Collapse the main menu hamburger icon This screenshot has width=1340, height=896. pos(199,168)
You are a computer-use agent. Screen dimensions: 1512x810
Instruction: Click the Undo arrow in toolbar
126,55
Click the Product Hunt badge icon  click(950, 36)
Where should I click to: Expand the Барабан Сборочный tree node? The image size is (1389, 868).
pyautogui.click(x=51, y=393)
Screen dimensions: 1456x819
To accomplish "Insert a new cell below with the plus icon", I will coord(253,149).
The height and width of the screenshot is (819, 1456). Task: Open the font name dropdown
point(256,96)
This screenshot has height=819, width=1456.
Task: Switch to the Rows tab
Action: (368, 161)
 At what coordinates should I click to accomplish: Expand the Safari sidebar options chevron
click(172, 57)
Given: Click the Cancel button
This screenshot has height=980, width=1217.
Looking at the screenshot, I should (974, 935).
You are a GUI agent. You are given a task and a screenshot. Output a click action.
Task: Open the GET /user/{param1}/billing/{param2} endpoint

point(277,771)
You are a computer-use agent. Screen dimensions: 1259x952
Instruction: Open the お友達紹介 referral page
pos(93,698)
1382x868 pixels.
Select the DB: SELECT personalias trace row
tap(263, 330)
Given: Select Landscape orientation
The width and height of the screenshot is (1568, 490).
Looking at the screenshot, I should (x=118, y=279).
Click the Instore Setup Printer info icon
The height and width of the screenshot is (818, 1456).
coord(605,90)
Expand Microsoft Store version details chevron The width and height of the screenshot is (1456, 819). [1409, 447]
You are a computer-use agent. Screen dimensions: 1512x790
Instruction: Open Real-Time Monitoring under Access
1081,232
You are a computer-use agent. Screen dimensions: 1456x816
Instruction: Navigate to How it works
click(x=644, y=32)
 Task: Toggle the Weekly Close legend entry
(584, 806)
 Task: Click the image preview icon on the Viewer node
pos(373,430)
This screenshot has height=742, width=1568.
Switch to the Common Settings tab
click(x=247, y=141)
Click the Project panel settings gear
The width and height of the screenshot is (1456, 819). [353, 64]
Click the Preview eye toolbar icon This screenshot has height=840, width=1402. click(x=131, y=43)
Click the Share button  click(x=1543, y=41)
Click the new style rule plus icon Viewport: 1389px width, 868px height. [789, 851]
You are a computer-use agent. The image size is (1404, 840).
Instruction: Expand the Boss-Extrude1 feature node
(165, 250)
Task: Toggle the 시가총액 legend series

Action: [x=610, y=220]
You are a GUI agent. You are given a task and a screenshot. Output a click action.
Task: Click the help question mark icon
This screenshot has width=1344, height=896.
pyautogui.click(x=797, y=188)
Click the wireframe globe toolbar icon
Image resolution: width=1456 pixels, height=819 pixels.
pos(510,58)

WHAT YOU HAVE TO DO –
Could you write out, exactly, each line of the data above from the one containing "Click the new" through the last, including both?

RESPONSE TO THE EXERCISE –
Click the new style rule plus icon Viewport: 1389px width, 868px height. [789, 851]
You are a computer-use agent. The image size is (1404, 840).
Instruction: Expand the Boss-Extrude1 feature node
(165, 250)
Task: Toggle the 시가총액 legend series

Action: [x=610, y=220]
You are a GUI agent. You are given a task and a screenshot. Output a click action.
Task: Click the help question mark icon
This screenshot has width=1344, height=896.
pyautogui.click(x=797, y=188)
Click the wireframe globe toolbar icon
Image resolution: width=1456 pixels, height=819 pixels.
pos(510,58)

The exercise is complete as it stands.